Discrimination in the workplace occurs in many ways, i.e., gender, religion, sexual, age, etc. Most workers are not too aware of how rampant ageism can be. Employees over the age of 40 are more likely than their younger counterparts to experience adverse employment actions that can lead to harassment and wrongful termination.
Employers may have their reasons for hiring a younger workforce. However, mistreating or firing older workers to employ, promote and give preferential treatment to younger employees is a form of unlawful discrimination called ageism. Here are a few signs of age discrimination everyone should know.
Layoffs and buyouts
A common practice that employers use to force older workers out of their positions is to lay them off and offer them an early or attractive buyout package. While it layoffs happen all the time, those done for the sole purpose of hiring younger workers is illegal.
Some employers reassign older workers with tasks the younger workforce finds unpleasant, demeaning and beneath them. These tasks are not always a good fit for older workers’ skills and previous job experience, and they can make work so unpleasant that older workers quit.

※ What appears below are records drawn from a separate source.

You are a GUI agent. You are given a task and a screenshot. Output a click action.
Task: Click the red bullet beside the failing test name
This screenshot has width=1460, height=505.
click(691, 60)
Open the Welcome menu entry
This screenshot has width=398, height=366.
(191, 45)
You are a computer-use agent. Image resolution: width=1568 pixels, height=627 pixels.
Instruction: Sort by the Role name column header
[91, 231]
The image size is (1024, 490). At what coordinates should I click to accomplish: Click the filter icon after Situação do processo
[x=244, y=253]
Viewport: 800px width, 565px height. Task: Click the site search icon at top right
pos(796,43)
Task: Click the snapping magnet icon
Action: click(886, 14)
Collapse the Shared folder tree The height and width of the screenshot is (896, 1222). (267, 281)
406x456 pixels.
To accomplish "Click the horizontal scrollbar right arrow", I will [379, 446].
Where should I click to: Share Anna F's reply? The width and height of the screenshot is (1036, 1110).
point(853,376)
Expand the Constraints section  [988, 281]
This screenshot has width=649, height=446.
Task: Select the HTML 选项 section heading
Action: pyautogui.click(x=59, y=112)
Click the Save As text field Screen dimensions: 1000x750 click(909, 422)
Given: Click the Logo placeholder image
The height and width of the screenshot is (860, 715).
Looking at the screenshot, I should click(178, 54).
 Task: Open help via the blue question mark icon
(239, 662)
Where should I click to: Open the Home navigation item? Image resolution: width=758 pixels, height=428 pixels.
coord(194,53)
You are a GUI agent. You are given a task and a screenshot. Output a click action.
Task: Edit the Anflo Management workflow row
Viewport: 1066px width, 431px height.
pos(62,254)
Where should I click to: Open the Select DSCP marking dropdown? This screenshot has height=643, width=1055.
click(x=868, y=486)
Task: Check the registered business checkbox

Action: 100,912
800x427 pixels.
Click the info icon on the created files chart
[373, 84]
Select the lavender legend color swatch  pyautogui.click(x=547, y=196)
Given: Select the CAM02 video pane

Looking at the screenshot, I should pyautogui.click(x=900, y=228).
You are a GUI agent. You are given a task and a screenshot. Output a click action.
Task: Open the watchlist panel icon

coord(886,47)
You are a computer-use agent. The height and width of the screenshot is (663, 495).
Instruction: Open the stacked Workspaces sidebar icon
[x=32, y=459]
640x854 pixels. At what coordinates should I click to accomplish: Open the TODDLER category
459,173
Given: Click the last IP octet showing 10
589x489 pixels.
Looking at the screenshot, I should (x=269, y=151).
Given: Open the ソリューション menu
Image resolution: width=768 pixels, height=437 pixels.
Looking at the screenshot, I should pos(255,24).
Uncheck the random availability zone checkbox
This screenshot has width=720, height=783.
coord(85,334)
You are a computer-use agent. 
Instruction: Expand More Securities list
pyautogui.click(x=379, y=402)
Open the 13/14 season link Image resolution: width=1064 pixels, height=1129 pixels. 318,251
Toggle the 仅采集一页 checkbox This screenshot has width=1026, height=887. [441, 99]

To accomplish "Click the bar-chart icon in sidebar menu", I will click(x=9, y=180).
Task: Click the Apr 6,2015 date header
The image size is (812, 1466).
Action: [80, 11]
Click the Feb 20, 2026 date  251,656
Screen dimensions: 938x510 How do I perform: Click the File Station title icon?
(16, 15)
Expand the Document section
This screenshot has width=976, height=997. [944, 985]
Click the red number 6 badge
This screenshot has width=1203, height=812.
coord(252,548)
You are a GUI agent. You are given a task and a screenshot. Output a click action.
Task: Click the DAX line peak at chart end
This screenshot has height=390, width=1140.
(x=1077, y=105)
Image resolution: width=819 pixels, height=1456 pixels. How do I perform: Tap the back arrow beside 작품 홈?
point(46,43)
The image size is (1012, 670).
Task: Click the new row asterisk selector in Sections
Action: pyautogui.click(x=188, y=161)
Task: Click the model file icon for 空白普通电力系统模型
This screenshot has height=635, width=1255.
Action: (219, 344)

Deteriorating job performance reviews and benefits
Another way some employers discriminate against older workers is by giving poor performance reviews and passing them up for promotions and pay raises. Less than favorable performance reviews alone do not always indicate ageism. However, it is likely when the reviews suddenly turn from positive to negative without a valid reason, and the worker is over the age of 50.
Ageism is not always easy to identify, and it is even harder to prove. It is imperative for workers to keep documentation of all questionable and inappropriate practices that affect their right to employment in a safe and harassment-free workplace. They should also gather witnesses and report all infractions, no matter how minor they may seem.